───── RECORDS SHOWN

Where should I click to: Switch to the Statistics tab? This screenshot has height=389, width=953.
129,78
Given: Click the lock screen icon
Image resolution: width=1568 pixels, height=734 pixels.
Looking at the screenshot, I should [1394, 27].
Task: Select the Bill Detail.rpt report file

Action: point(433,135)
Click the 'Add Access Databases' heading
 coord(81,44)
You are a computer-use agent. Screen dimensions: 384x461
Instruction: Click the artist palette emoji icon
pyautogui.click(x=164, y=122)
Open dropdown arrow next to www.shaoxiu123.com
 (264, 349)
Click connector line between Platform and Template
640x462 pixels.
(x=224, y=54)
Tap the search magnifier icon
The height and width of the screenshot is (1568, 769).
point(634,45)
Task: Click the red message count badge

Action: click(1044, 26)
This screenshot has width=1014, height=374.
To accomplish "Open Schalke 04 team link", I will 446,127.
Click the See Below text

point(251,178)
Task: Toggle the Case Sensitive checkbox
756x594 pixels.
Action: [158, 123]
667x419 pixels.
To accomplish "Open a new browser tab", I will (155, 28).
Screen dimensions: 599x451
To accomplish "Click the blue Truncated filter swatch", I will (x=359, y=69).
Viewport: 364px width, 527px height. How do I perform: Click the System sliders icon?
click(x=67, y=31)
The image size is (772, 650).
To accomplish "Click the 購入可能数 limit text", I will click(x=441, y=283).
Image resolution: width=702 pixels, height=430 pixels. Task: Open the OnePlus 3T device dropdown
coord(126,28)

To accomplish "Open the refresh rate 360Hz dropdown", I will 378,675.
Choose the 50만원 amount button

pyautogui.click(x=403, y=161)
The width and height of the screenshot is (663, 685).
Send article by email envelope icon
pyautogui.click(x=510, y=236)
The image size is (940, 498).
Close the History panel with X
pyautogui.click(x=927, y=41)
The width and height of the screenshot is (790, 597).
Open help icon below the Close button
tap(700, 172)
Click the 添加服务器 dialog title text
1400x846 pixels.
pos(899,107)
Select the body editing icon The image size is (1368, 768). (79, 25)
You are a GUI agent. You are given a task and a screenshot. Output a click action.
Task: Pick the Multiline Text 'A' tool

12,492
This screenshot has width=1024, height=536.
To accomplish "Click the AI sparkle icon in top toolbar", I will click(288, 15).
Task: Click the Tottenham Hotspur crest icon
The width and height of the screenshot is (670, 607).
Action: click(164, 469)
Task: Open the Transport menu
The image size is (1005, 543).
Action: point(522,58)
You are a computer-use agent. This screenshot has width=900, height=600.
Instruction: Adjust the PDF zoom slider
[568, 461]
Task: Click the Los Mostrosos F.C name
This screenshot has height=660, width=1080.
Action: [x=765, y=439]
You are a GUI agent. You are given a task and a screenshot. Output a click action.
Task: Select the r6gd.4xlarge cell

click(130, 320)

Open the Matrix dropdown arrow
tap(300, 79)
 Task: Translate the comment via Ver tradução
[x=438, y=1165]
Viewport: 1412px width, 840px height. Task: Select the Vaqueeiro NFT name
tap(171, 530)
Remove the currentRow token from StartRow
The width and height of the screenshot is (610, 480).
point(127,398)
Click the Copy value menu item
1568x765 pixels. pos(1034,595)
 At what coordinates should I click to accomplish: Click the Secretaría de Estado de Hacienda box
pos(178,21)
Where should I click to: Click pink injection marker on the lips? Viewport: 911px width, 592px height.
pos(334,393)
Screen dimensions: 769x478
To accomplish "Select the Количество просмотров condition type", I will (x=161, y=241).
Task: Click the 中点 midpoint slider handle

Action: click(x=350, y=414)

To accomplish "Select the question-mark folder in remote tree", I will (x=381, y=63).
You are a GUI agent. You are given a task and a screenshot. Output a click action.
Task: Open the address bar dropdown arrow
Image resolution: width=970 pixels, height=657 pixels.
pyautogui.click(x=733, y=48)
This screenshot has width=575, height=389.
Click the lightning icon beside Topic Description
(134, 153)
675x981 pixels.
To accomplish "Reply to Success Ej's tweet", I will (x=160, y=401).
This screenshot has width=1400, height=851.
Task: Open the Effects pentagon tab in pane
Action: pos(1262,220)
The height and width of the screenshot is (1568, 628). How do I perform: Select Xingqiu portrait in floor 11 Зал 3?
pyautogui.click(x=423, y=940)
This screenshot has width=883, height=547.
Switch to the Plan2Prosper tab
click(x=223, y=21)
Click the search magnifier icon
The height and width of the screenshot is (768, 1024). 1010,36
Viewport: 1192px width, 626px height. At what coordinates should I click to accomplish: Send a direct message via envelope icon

──────────

_WORK ORDER:_ Exactly as written, reproduce the lines of the data above from the first line through the line where "This screenshot has width=1014, height=374." appears.

_OUTPUT FOR THIS EXERCISE:_
Where should I click to: Switch to the Statistics tab? This screenshot has height=389, width=953.
129,78
Given: Click the lock screen icon
Image resolution: width=1568 pixels, height=734 pixels.
Looking at the screenshot, I should [1394, 27].
Task: Select the Bill Detail.rpt report file

Action: point(433,135)
Click the 'Add Access Databases' heading
 coord(81,44)
You are a computer-use agent. Screen dimensions: 384x461
Instruction: Click the artist palette emoji icon
pyautogui.click(x=164, y=122)
Open dropdown arrow next to www.shaoxiu123.com
 (264, 349)
Click connector line between Platform and Template
640x462 pixels.
(x=224, y=54)
Tap the search magnifier icon
The height and width of the screenshot is (1568, 769).
point(634,45)
Task: Click the red message count badge

Action: click(1044, 26)
This screenshot has width=1014, height=374.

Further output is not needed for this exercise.